TASK DIRECTIONS:
Pictures stay out; everything else in the records below gets copied exactly.

DATA:

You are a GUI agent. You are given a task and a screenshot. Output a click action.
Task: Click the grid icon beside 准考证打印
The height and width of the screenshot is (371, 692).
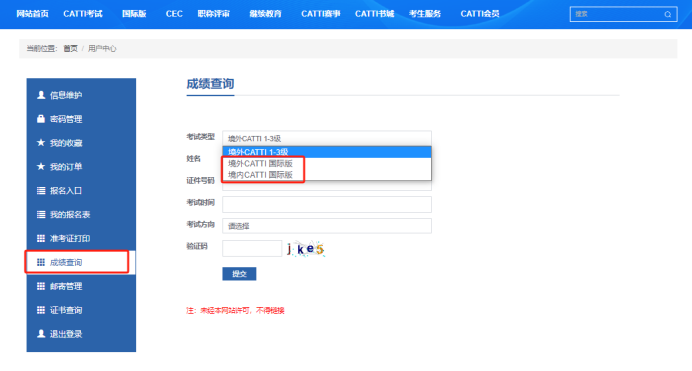(41, 238)
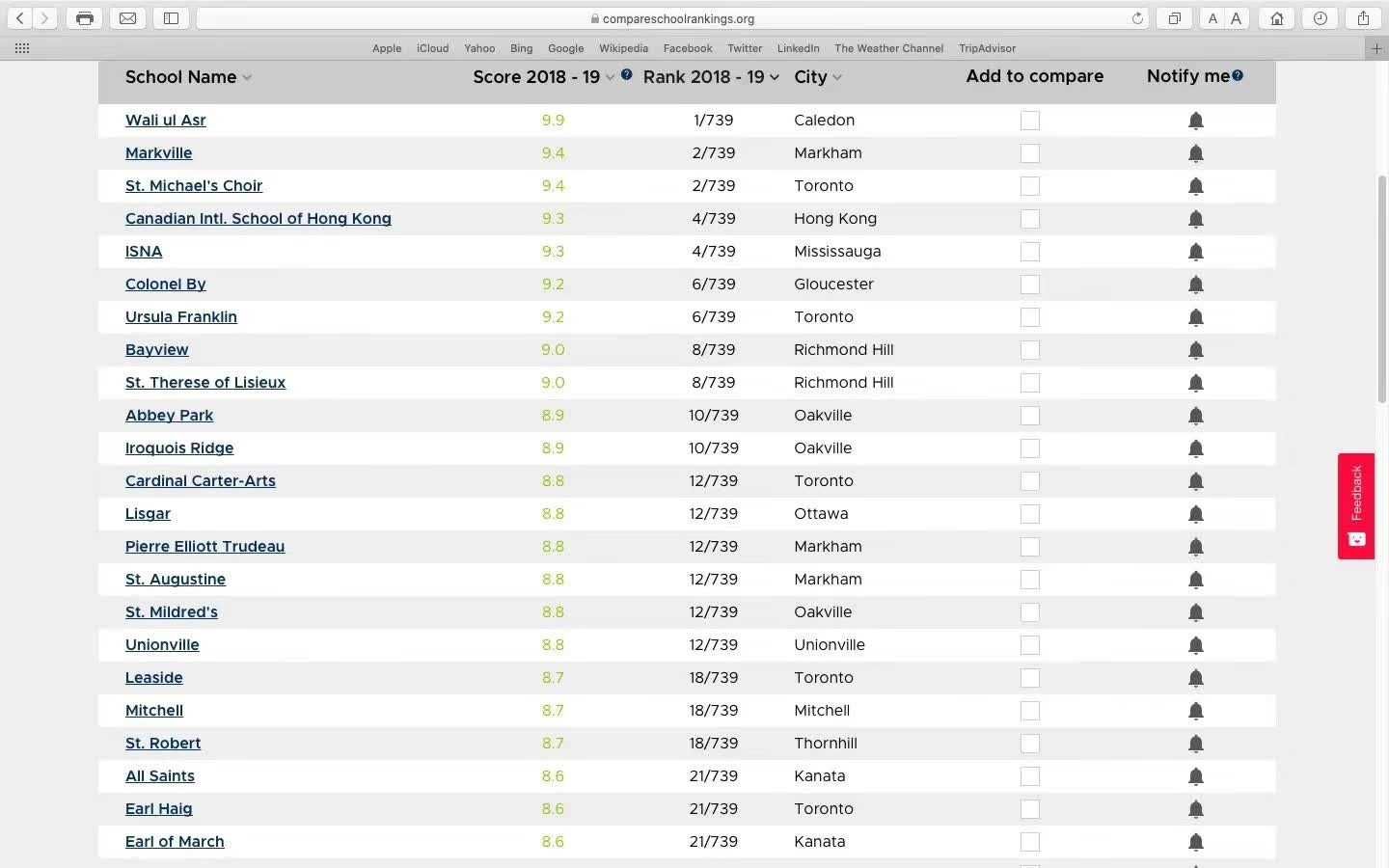The width and height of the screenshot is (1389, 868).
Task: Click the Notify me help question icon
Action: tap(1238, 75)
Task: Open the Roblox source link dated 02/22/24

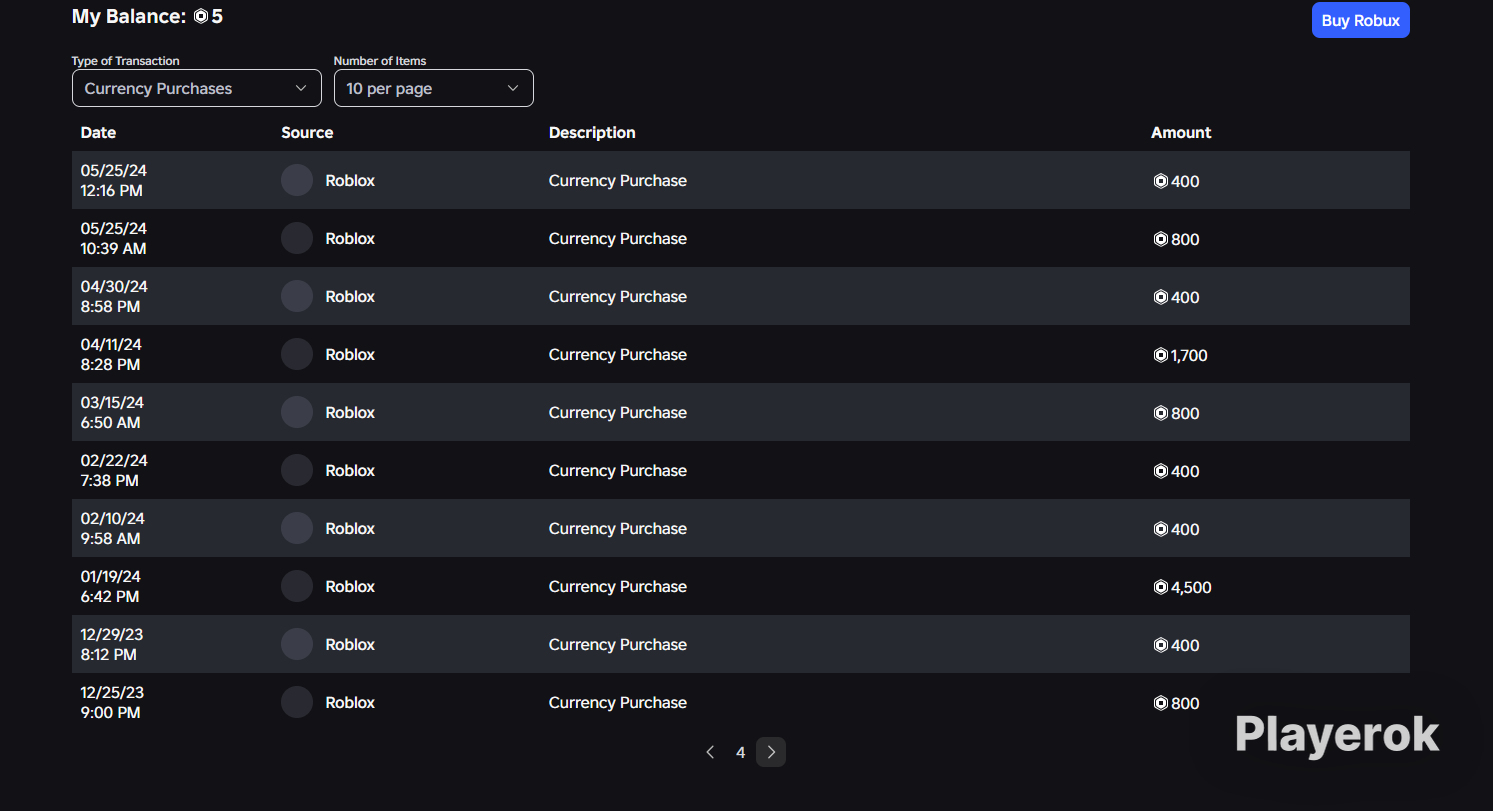Action: click(x=350, y=470)
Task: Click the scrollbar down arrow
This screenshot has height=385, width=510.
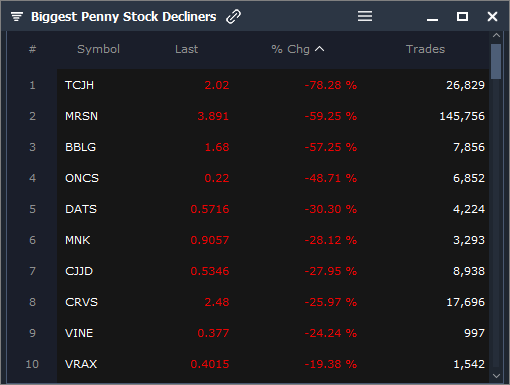Action: tap(496, 376)
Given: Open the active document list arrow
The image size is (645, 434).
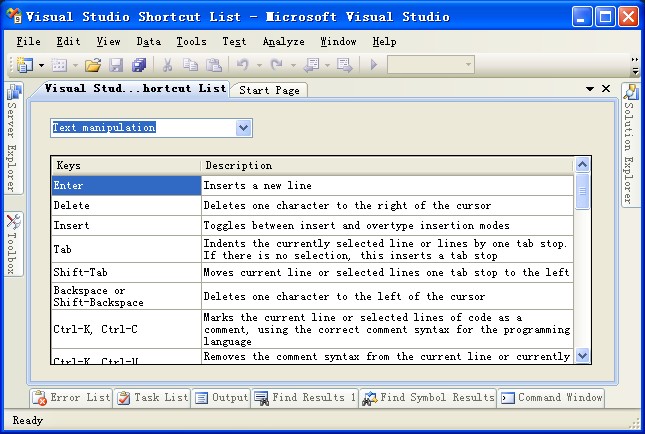Looking at the screenshot, I should 589,89.
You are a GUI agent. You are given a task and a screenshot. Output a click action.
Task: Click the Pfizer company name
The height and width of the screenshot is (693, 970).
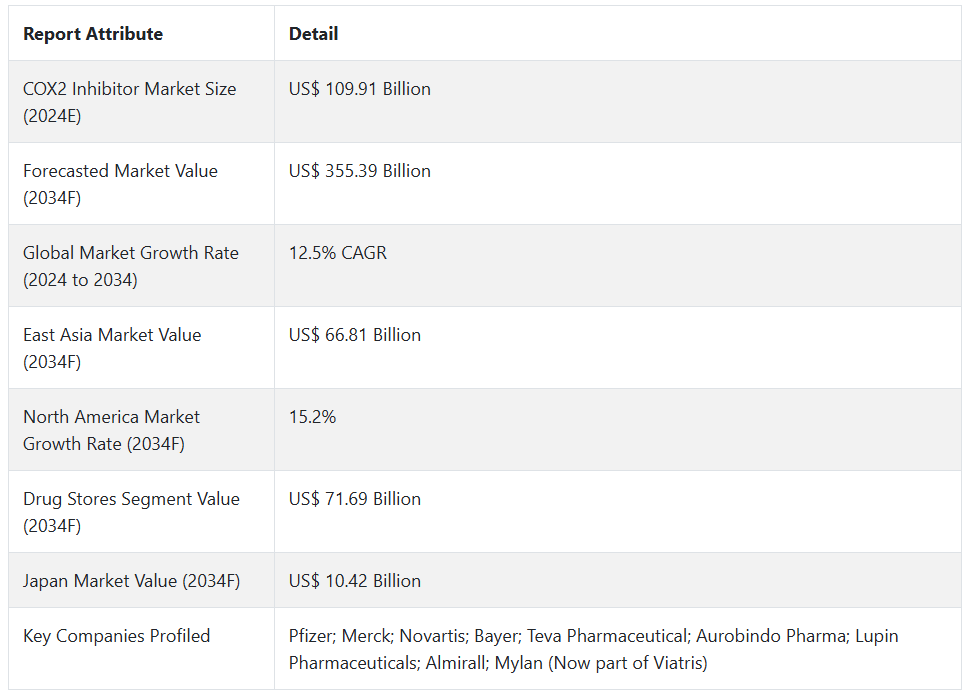coord(313,636)
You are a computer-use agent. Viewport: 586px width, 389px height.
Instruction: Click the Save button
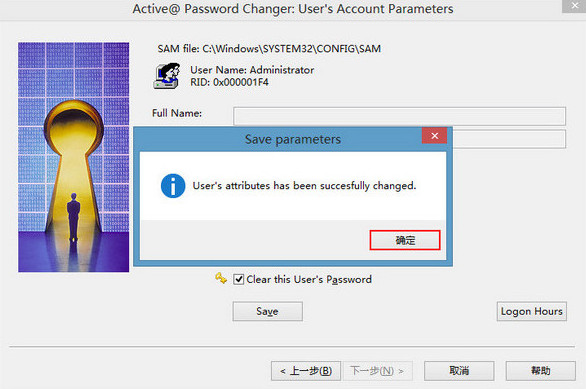point(268,311)
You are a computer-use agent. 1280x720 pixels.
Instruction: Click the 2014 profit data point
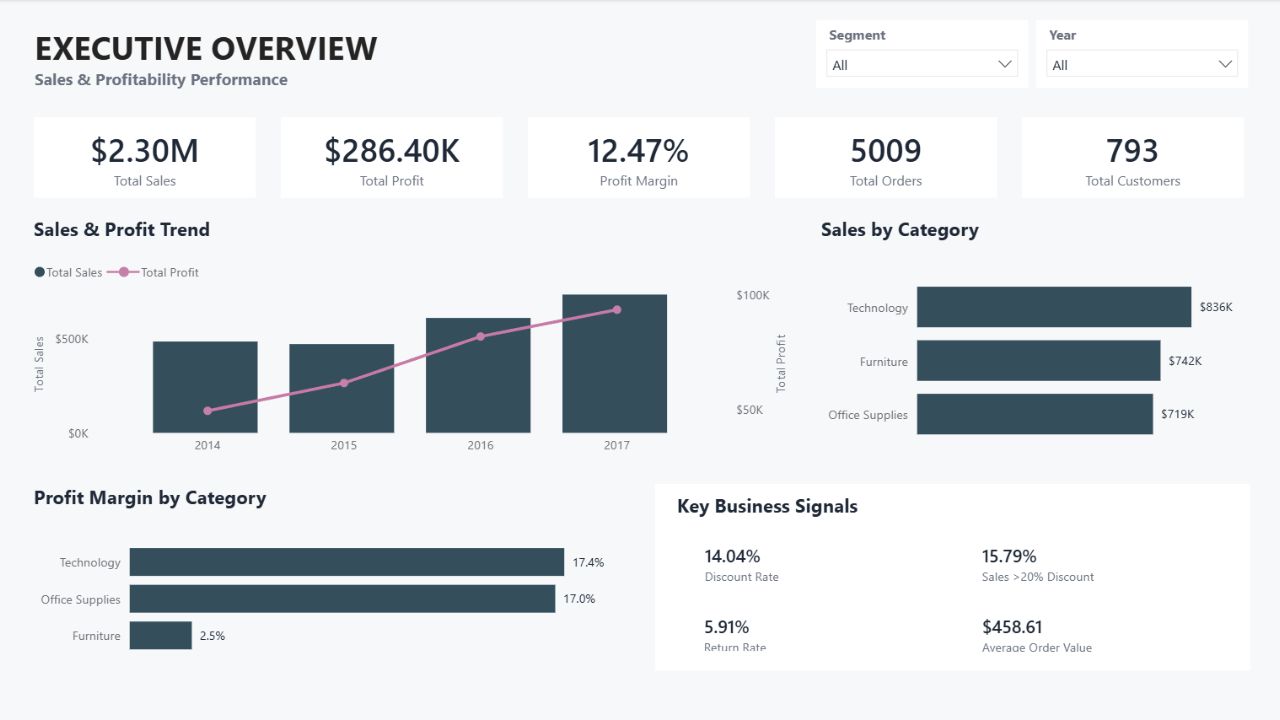tap(207, 411)
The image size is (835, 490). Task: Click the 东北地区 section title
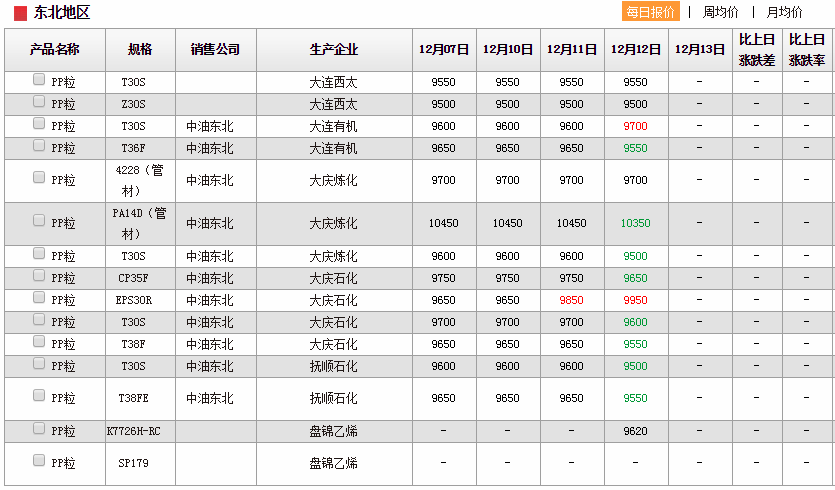point(62,13)
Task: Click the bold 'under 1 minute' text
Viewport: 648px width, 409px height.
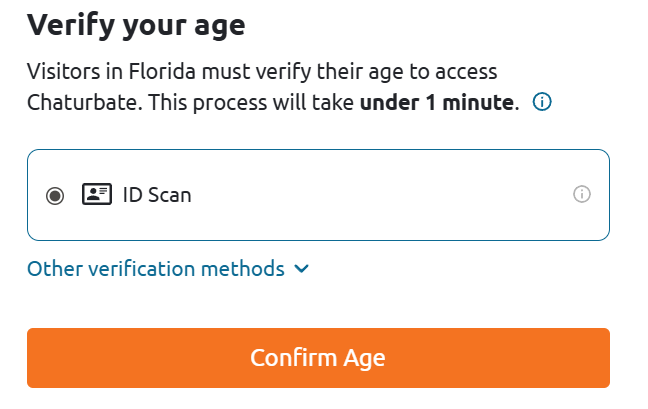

ANSWER AREA:
You are a GUI agent. You are given a task and a screenshot. Output a click action.
Task: Click the grid icon beside 准考证打印
The height and width of the screenshot is (371, 692).
(41, 238)
The width and height of the screenshot is (1389, 868).
Task: Click the Notify me help question icon
Action: tap(1238, 75)
Task: Open the Roblox source link dated 02/22/24

Action: click(x=350, y=470)
Task: Click the scrollbar down arrow
This screenshot has height=385, width=510.
Action: tap(496, 376)
Given: Open the active document list arrow
The image size is (645, 434).
Looking at the screenshot, I should 589,89.
You are a GUI agent. You are given a task and a screenshot. Output a click action.
Task: Click the Pfizer company name
The height and width of the screenshot is (693, 970).
coord(313,636)
You are a computer-use agent. Viewport: 586px width, 389px height.
Instruction: Click the Save button
point(268,311)
You are a computer-use agent. 1280x720 pixels.
Instruction: Click the 2014 profit data point
tap(207, 411)
The image size is (835, 490). Task: Click the 东北地区 section title
point(62,13)
Task: Click the bold 'under 1 minute' text
Viewport: 648px width, 409px height.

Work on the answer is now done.